▶ Task directions: Exact copy, no pictures: reproduce the lines from the one that holds "Task: Click the Metadata heading text" through the end of the entries.

▶ Provided material:
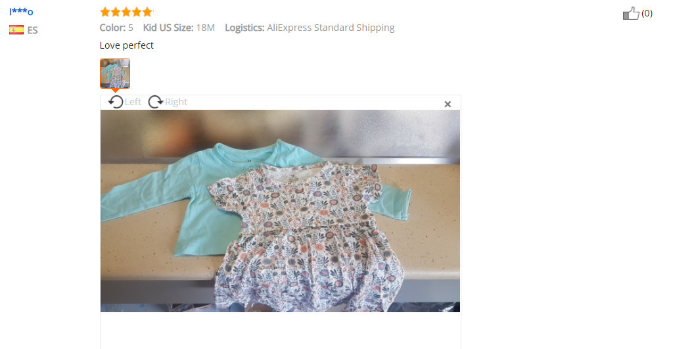The height and width of the screenshot is (349, 673).
Task: Click the "Right" rotate label
Action: coord(176,102)
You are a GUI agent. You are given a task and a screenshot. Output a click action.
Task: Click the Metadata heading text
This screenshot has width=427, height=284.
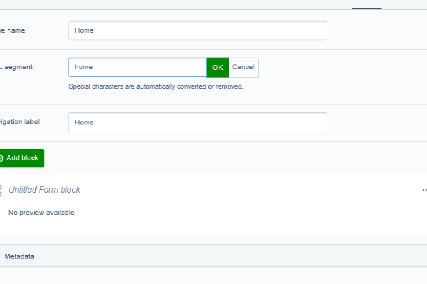point(19,256)
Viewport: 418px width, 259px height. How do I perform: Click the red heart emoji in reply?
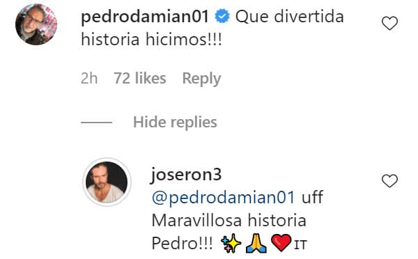pyautogui.click(x=281, y=243)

▶ Your response:
Task: Click the Metadata heading text
This screenshot has width=427, height=284.
point(19,256)
Viewport: 418px width, 259px height. How do I perform: Click the red heart emoji in reply?
pyautogui.click(x=281, y=243)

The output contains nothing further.